**Problem requirements**
The word "computer": in how many lines of the records does it appear? Reply with the number alone.
(Dataset content)
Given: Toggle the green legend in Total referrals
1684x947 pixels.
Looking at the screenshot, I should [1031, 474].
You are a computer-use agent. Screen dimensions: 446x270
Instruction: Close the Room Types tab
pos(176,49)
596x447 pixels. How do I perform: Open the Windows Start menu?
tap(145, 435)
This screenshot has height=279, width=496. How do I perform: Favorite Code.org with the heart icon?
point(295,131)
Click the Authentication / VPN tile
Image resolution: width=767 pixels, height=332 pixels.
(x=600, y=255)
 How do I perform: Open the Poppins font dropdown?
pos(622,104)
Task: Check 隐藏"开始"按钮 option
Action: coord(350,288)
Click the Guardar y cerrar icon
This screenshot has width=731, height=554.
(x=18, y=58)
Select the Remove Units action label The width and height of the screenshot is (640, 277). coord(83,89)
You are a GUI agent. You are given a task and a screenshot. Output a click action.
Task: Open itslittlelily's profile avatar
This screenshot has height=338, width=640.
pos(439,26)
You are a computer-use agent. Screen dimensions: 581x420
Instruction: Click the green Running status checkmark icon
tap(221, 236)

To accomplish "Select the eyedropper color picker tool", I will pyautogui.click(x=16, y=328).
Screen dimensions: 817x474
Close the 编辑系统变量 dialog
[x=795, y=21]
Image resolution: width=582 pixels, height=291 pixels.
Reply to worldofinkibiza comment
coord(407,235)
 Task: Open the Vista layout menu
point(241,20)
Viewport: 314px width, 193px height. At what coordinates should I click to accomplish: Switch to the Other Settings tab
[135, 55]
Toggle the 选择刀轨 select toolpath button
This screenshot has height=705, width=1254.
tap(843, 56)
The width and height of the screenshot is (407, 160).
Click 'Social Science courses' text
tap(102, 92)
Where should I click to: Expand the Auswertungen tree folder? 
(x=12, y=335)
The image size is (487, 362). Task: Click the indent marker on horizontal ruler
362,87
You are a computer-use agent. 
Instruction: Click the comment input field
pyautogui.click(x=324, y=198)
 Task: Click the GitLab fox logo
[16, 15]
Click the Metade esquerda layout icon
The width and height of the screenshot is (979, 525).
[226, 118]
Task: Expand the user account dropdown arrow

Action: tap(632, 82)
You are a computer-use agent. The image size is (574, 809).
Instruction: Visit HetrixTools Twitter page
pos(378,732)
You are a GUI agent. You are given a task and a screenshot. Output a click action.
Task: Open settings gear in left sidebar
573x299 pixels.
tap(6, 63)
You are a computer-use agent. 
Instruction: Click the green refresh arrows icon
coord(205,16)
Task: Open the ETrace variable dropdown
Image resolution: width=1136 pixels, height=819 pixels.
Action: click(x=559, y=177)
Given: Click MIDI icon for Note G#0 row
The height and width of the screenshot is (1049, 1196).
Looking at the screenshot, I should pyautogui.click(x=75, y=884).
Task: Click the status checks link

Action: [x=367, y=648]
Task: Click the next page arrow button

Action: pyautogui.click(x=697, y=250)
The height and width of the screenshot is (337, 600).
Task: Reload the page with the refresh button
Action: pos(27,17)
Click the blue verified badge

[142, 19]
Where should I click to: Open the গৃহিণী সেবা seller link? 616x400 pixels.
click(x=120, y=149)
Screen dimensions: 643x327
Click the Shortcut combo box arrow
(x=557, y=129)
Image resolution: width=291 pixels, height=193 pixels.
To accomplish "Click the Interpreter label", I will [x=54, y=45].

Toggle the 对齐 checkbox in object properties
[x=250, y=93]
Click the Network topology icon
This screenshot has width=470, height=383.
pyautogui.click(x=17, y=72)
(End Dataset content)
**Output below**
5